── Data shown

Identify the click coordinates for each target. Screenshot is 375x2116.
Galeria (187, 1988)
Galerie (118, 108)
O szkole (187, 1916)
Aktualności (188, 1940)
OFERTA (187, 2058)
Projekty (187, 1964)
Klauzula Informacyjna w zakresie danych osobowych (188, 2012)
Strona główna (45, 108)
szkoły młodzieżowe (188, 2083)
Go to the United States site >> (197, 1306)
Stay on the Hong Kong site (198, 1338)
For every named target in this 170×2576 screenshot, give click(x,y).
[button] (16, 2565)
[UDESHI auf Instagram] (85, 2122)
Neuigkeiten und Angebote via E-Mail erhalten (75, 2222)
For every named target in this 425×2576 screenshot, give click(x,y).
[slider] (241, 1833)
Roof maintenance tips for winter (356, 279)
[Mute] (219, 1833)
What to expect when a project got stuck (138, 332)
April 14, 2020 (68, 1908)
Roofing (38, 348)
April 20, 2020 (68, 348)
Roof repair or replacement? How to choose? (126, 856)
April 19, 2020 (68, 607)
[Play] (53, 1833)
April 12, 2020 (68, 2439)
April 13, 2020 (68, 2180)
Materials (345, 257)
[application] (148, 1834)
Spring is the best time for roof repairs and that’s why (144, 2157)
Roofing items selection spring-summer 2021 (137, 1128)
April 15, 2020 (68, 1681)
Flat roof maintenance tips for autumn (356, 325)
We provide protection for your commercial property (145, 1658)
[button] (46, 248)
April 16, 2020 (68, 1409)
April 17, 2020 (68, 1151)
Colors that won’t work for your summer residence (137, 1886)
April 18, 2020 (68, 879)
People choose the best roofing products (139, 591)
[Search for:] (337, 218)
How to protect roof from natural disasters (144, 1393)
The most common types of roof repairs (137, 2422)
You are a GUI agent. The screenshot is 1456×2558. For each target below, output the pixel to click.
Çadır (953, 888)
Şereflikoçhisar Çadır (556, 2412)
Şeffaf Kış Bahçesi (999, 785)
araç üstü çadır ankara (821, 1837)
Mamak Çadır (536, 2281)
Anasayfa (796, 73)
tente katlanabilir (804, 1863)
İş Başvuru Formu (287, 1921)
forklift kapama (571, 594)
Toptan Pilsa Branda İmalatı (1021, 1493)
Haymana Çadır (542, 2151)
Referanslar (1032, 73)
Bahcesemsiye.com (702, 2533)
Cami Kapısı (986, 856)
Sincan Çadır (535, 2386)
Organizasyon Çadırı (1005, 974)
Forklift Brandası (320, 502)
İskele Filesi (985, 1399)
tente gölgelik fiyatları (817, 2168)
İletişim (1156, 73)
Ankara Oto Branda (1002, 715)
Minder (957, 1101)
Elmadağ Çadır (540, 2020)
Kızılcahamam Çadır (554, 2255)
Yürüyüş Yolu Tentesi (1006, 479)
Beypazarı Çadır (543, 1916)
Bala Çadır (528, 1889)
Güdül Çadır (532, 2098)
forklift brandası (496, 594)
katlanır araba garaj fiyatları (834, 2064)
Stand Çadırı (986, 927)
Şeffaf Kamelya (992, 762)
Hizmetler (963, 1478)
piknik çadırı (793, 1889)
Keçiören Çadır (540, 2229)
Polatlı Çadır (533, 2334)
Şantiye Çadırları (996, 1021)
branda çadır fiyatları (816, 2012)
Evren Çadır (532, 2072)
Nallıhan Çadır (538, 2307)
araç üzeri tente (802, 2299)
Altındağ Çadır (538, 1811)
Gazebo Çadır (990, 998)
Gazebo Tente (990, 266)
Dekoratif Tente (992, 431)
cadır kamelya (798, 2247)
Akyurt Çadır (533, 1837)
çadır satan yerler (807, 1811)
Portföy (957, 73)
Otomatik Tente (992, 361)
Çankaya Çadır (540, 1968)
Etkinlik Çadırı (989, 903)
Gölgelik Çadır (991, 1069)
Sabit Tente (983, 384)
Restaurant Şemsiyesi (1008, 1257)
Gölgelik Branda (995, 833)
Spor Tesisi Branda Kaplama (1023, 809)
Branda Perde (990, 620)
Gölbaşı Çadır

────

To do: Beginning with the line that has "[UDESHI auf Instagram] (85, 2122)" and ending with the line that has "araç üstü çadır ankara (821, 1837)", set down the lines above exactly and include no others.

Task response:
[UDESHI auf Instagram] (85, 2122)
Neuigkeiten und Angebote via E-Mail erhalten (75, 2222)
For every named target in this 425×2576 screenshot, give click(x,y).
[slider] (241, 1833)
Roof maintenance tips for winter (356, 279)
[Mute] (219, 1833)
What to expect when a project got stuck (138, 332)
April 14, 2020 (68, 1908)
Roofing (38, 348)
April 20, 2020 (68, 348)
Roof repair or replacement? How to choose? (126, 856)
April 19, 2020 (68, 607)
[Play] (53, 1833)
April 12, 2020 (68, 2439)
April 13, 2020 (68, 2180)
Materials (345, 257)
[application] (148, 1834)
Spring is the best time for roof repairs and that’s why (144, 2157)
Roofing items selection spring-summer 2021 (137, 1128)
April 15, 2020 (68, 1681)
Flat roof maintenance tips for autumn (356, 325)
We provide protection for your commercial property (145, 1658)
[button] (46, 248)
April 16, 2020 (68, 1409)
April 17, 2020 (68, 1151)
Colors that won’t work for your summer residence (137, 1886)
April 18, 2020 (68, 879)
People choose the best roofing products (139, 591)
[Search for:] (337, 218)
How to protect roof from natural disasters (144, 1393)
The most common types of roof repairs (137, 2422)
You are a GUI agent. The screenshot is 1456×2558. For each target below, output the pixel to click.
Çadır (953, 888)
Şereflikoçhisar Çadır (556, 2412)
Şeffaf Kış Bahçesi (999, 785)
araç üstü çadır ankara (821, 1837)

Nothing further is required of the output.